* [Exercise] Please return the listing below exactly, without any of its pictures.

* [Stored data]
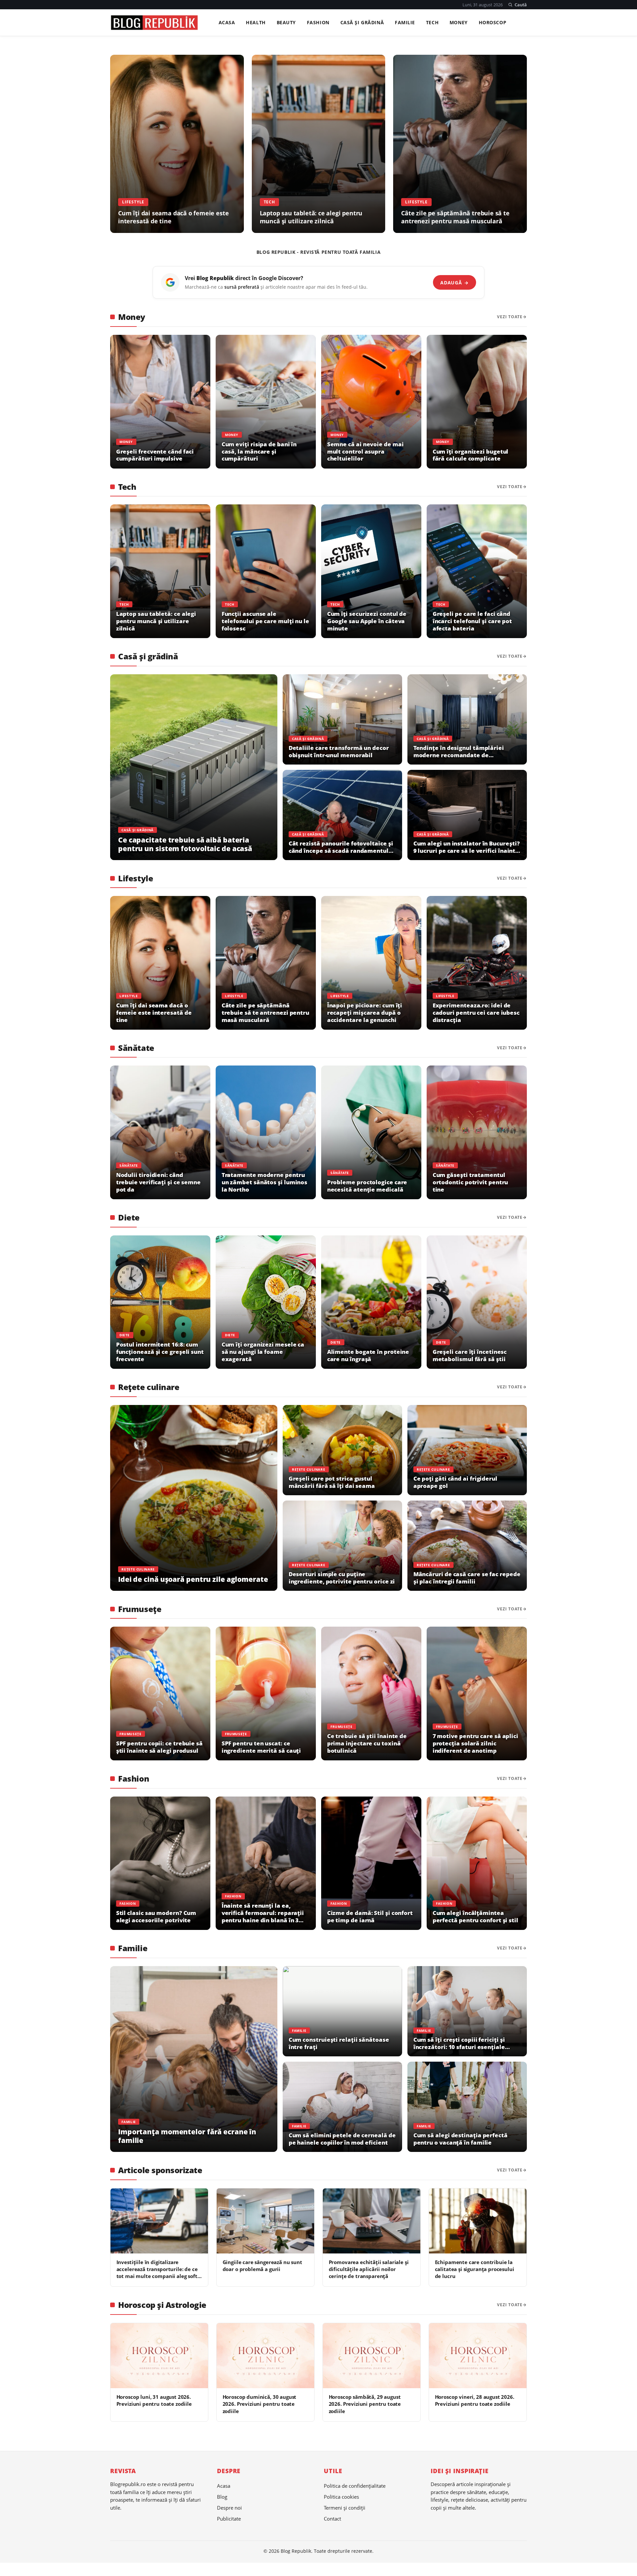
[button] (517, 4)
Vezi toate (510, 317)
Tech (432, 23)
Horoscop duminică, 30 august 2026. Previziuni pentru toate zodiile (260, 2403)
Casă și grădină (362, 23)
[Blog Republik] (154, 23)
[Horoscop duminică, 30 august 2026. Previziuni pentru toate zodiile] (265, 2355)
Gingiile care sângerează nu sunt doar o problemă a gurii (262, 2265)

* [Solution]
[button] (517, 4)
Vezi toate (510, 317)
Tech (432, 23)
Horoscop duminică, 30 august 2026. Previziuni pentru toate zodiile (260, 2403)
Casă și grădină (362, 23)
[Blog Republik] (154, 23)
[Horoscop duminică, 30 august 2026. Previziuni pentru toate zodiile] (265, 2355)
Gingiile care sângerează nu sunt doar o problemă a gurii (262, 2265)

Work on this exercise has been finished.